— DATASET ROWS —
━━━━

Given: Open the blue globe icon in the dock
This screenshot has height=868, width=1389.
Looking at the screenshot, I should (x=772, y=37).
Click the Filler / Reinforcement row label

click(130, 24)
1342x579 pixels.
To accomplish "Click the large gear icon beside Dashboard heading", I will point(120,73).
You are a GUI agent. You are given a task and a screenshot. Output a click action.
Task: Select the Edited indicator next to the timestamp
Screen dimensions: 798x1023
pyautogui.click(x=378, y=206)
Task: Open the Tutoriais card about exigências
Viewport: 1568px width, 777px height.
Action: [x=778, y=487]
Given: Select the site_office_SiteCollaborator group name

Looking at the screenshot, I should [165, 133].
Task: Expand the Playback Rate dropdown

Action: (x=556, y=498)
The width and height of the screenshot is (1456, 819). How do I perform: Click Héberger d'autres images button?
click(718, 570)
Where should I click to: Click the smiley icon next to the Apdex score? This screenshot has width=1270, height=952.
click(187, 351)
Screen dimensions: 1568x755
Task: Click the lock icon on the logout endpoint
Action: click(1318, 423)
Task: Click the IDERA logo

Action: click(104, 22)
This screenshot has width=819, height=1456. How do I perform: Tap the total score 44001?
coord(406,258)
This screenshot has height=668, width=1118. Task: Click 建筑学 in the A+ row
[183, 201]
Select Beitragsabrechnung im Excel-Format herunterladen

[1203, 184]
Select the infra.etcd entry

━━━━

— DIRECTIONS —
Can you set down every line of the records above, answers included, word for word and in their original order?

— CORRECT RESPONSE —
Given: Open the blue globe icon in the dock
This screenshot has height=868, width=1389.
Looking at the screenshot, I should (x=772, y=37).
Click the Filler / Reinforcement row label

click(130, 24)
1342x579 pixels.
To accomplish "Click the large gear icon beside Dashboard heading", I will point(120,73).
You are a GUI agent. You are given a task and a screenshot. Output a click action.
Task: Select the Edited indicator next to the timestamp
Screen dimensions: 798x1023
pyautogui.click(x=378, y=206)
Task: Open the Tutoriais card about exigências
Viewport: 1568px width, 777px height.
Action: [x=778, y=487]
Given: Select the site_office_SiteCollaborator group name

Looking at the screenshot, I should [165, 133].
Task: Expand the Playback Rate dropdown

Action: (x=556, y=498)
The width and height of the screenshot is (1456, 819). How do I perform: Click Héberger d'autres images button?
click(718, 570)
Where should I click to: Click the smiley icon next to the Apdex score? This screenshot has width=1270, height=952.
click(187, 351)
Screen dimensions: 1568x755
Task: Click the lock icon on the logout endpoint
Action: click(1318, 423)
Task: Click the IDERA logo

Action: click(104, 22)
This screenshot has width=819, height=1456. How do I perform: Tap the total score 44001?
coord(406,258)
This screenshot has height=668, width=1118. Task: Click 建筑学 in the A+ row
[183, 201]
Select Beitragsabrechnung im Excel-Format herunterladen

[1203, 184]
Select the infra.etcd entry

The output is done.